## begin Exercise inputs
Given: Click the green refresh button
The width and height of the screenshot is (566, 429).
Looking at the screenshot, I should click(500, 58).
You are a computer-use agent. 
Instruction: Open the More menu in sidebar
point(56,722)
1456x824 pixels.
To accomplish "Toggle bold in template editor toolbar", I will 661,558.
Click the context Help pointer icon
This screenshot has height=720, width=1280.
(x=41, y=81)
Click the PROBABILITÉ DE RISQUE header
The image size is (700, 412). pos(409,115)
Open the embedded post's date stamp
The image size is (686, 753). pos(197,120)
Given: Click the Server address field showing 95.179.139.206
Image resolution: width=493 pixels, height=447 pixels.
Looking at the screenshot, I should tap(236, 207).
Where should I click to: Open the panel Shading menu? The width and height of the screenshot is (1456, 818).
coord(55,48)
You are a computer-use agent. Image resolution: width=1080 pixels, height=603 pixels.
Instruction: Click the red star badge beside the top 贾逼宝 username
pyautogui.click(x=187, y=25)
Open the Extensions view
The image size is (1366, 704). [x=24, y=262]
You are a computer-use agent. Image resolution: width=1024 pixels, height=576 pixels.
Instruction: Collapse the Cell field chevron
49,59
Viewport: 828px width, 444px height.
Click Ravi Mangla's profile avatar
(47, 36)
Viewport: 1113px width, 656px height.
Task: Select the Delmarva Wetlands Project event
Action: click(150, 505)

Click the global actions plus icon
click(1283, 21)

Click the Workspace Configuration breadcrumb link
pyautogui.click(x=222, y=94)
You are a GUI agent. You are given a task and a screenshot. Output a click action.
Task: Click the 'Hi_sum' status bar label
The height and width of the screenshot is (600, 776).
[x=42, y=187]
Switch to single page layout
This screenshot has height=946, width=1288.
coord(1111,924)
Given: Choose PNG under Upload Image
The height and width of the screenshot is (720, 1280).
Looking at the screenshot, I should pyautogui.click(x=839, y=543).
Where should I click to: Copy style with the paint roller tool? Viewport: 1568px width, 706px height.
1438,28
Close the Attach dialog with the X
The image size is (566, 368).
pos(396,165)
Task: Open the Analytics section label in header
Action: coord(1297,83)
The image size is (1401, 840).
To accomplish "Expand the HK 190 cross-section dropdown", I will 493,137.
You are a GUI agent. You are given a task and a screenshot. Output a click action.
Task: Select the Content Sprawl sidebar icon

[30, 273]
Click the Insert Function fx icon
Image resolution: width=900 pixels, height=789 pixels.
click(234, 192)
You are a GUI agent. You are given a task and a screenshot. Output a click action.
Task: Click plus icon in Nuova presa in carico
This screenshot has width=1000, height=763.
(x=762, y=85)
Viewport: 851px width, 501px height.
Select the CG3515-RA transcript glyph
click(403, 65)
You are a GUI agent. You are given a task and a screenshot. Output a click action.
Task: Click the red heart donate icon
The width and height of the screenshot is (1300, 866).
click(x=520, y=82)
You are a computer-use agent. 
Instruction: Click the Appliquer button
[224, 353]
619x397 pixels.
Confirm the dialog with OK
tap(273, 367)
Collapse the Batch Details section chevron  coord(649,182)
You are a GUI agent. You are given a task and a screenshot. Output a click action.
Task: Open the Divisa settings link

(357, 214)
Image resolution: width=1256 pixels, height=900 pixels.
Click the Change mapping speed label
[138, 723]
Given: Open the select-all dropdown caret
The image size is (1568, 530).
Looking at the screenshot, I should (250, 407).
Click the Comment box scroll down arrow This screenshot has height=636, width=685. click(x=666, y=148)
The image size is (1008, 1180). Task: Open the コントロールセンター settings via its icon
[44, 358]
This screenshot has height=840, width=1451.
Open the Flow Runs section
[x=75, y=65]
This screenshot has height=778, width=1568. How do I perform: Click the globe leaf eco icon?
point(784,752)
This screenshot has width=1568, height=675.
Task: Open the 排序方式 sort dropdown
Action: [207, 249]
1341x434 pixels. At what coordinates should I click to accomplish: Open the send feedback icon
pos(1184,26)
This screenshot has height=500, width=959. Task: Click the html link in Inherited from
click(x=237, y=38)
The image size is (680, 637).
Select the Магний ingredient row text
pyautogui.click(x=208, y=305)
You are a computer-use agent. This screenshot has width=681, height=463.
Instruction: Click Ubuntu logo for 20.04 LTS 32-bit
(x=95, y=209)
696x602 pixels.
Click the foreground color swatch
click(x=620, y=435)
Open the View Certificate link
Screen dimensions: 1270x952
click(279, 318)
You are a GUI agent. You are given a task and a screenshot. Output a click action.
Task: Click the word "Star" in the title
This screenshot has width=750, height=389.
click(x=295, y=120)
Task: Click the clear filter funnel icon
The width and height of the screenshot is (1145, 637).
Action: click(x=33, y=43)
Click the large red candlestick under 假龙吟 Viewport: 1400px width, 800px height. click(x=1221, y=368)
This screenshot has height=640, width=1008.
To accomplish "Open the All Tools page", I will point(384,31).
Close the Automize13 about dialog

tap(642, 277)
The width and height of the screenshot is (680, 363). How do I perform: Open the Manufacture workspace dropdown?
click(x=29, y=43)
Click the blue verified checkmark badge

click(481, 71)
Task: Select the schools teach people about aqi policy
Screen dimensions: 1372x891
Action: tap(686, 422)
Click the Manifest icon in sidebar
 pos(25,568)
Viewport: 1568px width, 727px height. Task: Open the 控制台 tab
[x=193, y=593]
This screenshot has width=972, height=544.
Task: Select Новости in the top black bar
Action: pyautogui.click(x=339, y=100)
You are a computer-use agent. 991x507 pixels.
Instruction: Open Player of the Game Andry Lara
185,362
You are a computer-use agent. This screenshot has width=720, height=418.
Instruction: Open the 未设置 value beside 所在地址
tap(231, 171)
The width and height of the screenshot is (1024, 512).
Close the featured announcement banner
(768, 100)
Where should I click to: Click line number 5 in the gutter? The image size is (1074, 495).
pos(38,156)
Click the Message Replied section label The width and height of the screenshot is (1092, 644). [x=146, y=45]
## end Exercise inputs
## Work required
Revise the records so that every "Instruction:" becomes "Command:", changing nothing else.

## Answer to this problem
Given: Click the green refresh button
The width and height of the screenshot is (566, 429).
Looking at the screenshot, I should click(500, 58).
You are a computer-use agent. 
Command: Open the More menu in sidebar
point(56,722)
1456x824 pixels.
To accomplish "Toggle bold in template editor toolbar", I will 661,558.
Click the context Help pointer icon
This screenshot has height=720, width=1280.
(x=41, y=81)
Click the PROBABILITÉ DE RISQUE header
The image size is (700, 412). pos(409,115)
Open the embedded post's date stamp
The image size is (686, 753). pos(197,120)
Given: Click the Server address field showing 95.179.139.206
Image resolution: width=493 pixels, height=447 pixels.
Looking at the screenshot, I should tap(236, 207).
Where should I click to: Open the panel Shading menu? The width and height of the screenshot is (1456, 818).
coord(55,48)
You are a computer-use agent. Image resolution: width=1080 pixels, height=603 pixels.
Command: Click the red star badge beside the top 贾逼宝 username
pyautogui.click(x=187, y=25)
Open the Extensions view
The image size is (1366, 704). [x=24, y=262]
You are a computer-use agent. Image resolution: width=1024 pixels, height=576 pixels.
Command: Collapse the Cell field chevron
49,59
Viewport: 828px width, 444px height.
Click Ravi Mangla's profile avatar
(47, 36)
Viewport: 1113px width, 656px height.
Task: Select the Delmarva Wetlands Project event
Action: click(150, 505)

Click the global actions plus icon
click(1283, 21)

Click the Workspace Configuration breadcrumb link
pyautogui.click(x=222, y=94)
You are a GUI agent. You are given a task and a screenshot. Output a click action.
Task: Click the 'Hi_sum' status bar label
The height and width of the screenshot is (600, 776).
[x=42, y=187]
Switch to single page layout
This screenshot has height=946, width=1288.
coord(1111,924)
Given: Choose PNG under Upload Image
The height and width of the screenshot is (720, 1280).
Looking at the screenshot, I should pyautogui.click(x=839, y=543).
Where should I click to: Copy style with the paint roller tool? Viewport: 1568px width, 706px height.
1438,28
Close the Attach dialog with the X
The image size is (566, 368).
pos(396,165)
Task: Open the Analytics section label in header
Action: coord(1297,83)
The image size is (1401, 840).
To accomplish "Expand the HK 190 cross-section dropdown", I will 493,137.
You are a GUI agent. You are given a task and a screenshot. Output a click action.
Task: Select the Content Sprawl sidebar icon

[30, 273]
Click the Insert Function fx icon
Image resolution: width=900 pixels, height=789 pixels.
click(234, 192)
You are a GUI agent. You are given a task and a screenshot. Output a click action.
Task: Click plus icon in Nuova presa in carico
This screenshot has width=1000, height=763.
(x=762, y=85)
Viewport: 851px width, 501px height.
Select the CG3515-RA transcript glyph
click(403, 65)
You are a GUI agent. You are given a task and a screenshot. Output a click action.
Task: Click the red heart donate icon
The width and height of the screenshot is (1300, 866).
click(x=520, y=82)
You are a computer-use agent. 
Command: Click the Appliquer button
[224, 353]
619x397 pixels.
Confirm the dialog with OK
tap(273, 367)
Collapse the Batch Details section chevron  coord(649,182)
You are a GUI agent. You are given a task and a screenshot. Output a click action.
Task: Open the Divisa settings link

(357, 214)
Image resolution: width=1256 pixels, height=900 pixels.
Click the Change mapping speed label
[138, 723]
Given: Open the select-all dropdown caret
The image size is (1568, 530).
Looking at the screenshot, I should (250, 407).
Click the Comment box scroll down arrow This screenshot has height=636, width=685. click(x=666, y=148)
The image size is (1008, 1180). Task: Open the コントロールセンター settings via its icon
[44, 358]
This screenshot has height=840, width=1451.
Open the Flow Runs section
[x=75, y=65]
This screenshot has height=778, width=1568. How do I perform: Click the globe leaf eco icon?
point(784,752)
This screenshot has width=1568, height=675.
Task: Open the 排序方式 sort dropdown
Action: [207, 249]
1341x434 pixels. At what coordinates should I click to accomplish: Open the send feedback icon
pos(1184,26)
This screenshot has height=500, width=959. Task: Click the html link in Inherited from
click(x=237, y=38)
The image size is (680, 637).
Select the Магний ingredient row text
pyautogui.click(x=208, y=305)
You are a computer-use agent. This screenshot has width=681, height=463.
Command: Click Ubuntu logo for 20.04 LTS 32-bit
(x=95, y=209)
696x602 pixels.
Click the foreground color swatch
click(x=620, y=435)
Open the View Certificate link
Screen dimensions: 1270x952
click(279, 318)
You are a GUI agent. You are given a task and a screenshot. Output a click action.
Task: Click the word "Star" in the title
This screenshot has width=750, height=389.
click(x=295, y=120)
Task: Click the clear filter funnel icon
The width and height of the screenshot is (1145, 637).
Action: click(x=33, y=43)
Click the large red candlestick under 假龙吟 Viewport: 1400px width, 800px height. click(x=1221, y=368)
This screenshot has height=640, width=1008.
To accomplish "Open the All Tools page", I will point(384,31).
Close the Automize13 about dialog

tap(642, 277)
The width and height of the screenshot is (680, 363). How do I perform: Open the Manufacture workspace dropdown?
click(x=29, y=43)
Click the blue verified checkmark badge

click(481, 71)
Task: Select the schools teach people about aqi policy
Screen dimensions: 1372x891
Action: tap(686, 422)
Click the Manifest icon in sidebar
 pos(25,568)
Viewport: 1568px width, 727px height. Task: Open the 控制台 tab
[x=193, y=593]
This screenshot has width=972, height=544.
Task: Select Новости in the top black bar
Action: pyautogui.click(x=339, y=100)
You are a computer-use agent. 991x507 pixels.
Command: Open Player of the Game Andry Lara
185,362
You are a computer-use agent. This screenshot has width=720, height=418.
Command: Open the 未设置 value beside 所在地址
tap(231, 171)
The width and height of the screenshot is (1024, 512).
Close the featured announcement banner
(768, 100)
Where should I click to: Click line number 5 in the gutter? The image size is (1074, 495).
pos(38,156)
Click the Message Replied section label The width and height of the screenshot is (1092, 644). [x=146, y=45]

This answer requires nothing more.